Wednesday, June 08, 2016


After the visit with her sister, Anneke headed to Rotterdam, where she was born, to spend some time with her friend Margreeth ,  who she has known since grammar school.  It was to be a journey through memory lane and to see all the changes since we last lived there in 1999.

Rotterdam is one of the economic engines of the country and for many years was the largest shipping port in the world.  It is also an important part of our personal history. My first visit was in the late 1960's as a cadet on a training ship. I had no clue that later, I was to spend seven years in two tours there with the Coast Guard. On the first tour I met and married Anneke and our family returned to spend my last four years in the Coast Guard in Rotterdam 15 years later.

Like most cities, Rotterdam is constantly changing, but some of that change was horrific.  On 14 May, 1940, Germany completely leveled the city by aerial and ground bombing. The historic center of the city was nearly completely destroyed. The rebuilt Sint Laurenskerk (church) is the only medieval architecture remaining.  One of the building that survived was the town hall.

Anneke settled into her friend's home and immediately noticed the interesting view from the patio.

Most of their touring of the center city was on foot and public transportation.

 One of the first major building to be build after the destruction of Rotterdam was the Groothandelsgebouw, or large business center.  It remains an active business center and is now a national monument. As luck would have it, there was a celebration of 75 years rebuilding of Rotterdam after the war while she was there.  A  stairs to the top of the building was constructed  so everyone could reach the top of the business center for a view of Rotterdam.  It was to only be in place for 30 days.  There is a complete panoramic view of the city and a very close up view of another city landmark-Central station.  From here you can see the port , many other modern buildings and some of the remaining houses from before the war.  Also in the distance is the skyline of The Hague-the political center of the Netherlands.

The city embraces many different architectural styles.  One of our weird favorites is the cube houses, which we toured in 1987.

The new market hall opened in 2014. From here you can also get a glimpse of the pencil building. 

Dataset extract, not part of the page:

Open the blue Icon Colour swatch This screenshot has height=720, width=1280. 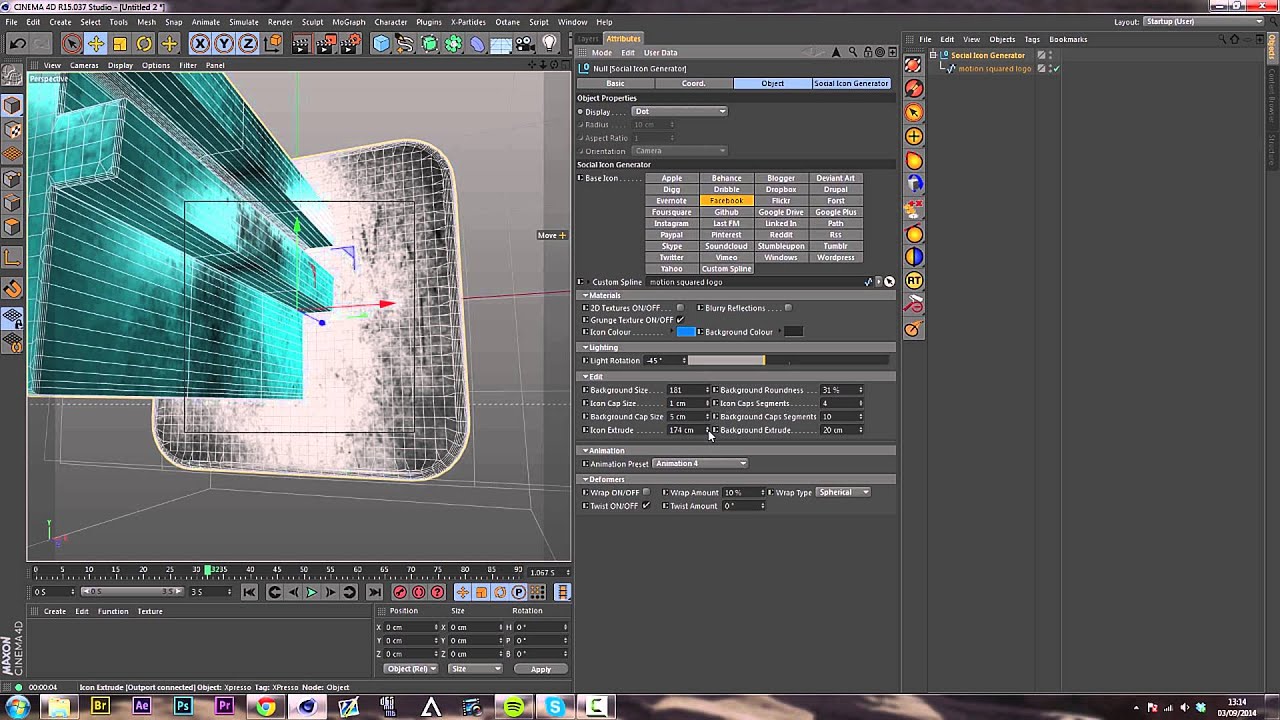[x=686, y=332]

In a world where things are constantly changing, it was nice to see that the restaurant where Anneke and I had our first meal together was still there and open for business.  Many of these windmills date from the 1700's.

After a busy day of sightseeing, it was nice to return home for happy hour on the patio.


Laura Skjenna said...

wonderful to reconnect with friends.

Wanderin' said...

It's great to have the opportunity to go back "home" and visit family and friends.

John and Carol said...

What a wonderful place to visit. Your pictures are great. I've always wanted to visit there.

Paul and Marsha Weaver OCT. 17, 2009 said...

What an awesome tour! I cannot believe those steps. I saw the steps before I read that they were not permanent. Now that would be a good workout.

I had no idea Rotterdam was the largest shipping port in the world. What a wonderful place to call home. The photos are terrific.

Sherry said...

I just cannot imagine my home town having been bombed and lost all or pretty nearly its historic buildings and of course my home town isn't any where near medieval. Wars still make me ill just thinking about what we do to each other. And for what good to anyone? Wonderful to see the pictures of the town thriving today. How fantastic to be there at just the right time to see the panoramic view. Glad Anneke could make such a nice trip for her and visit her life long friend.

Paul and Marti Dahl said...

So that's where the Green Giant left his guitar... ;c)

Linda said...

Beautiful photos, lovely architecture. I love your perspective in these photos.

Randy Warner said...

Great photos and lots of interesting info. Quite different architecture mixed together.

Nickie Jim said...

Great pictures of a city I've never been to and will probably never see in person. (I know, never say never!). Thanks for the tour!

Gypsy said...

Rotterdam is one of the European cities I've always wanted to visit but always seemed to miss. I love your photos, and I could get quite dizzy and disoriented looking at the cube houses for long!

Erin Erkun said...

Very timely post for my planning purposes. I had the cube buildings on my list to see in Rotterdam, which we hope to visit while in Dordrecht, but can do so as well later from Amsterdam. Those steps are so ingenious ... too bad they're only going to be up for a month ... we'll swing by anyway just in case they are still up when we're there in July.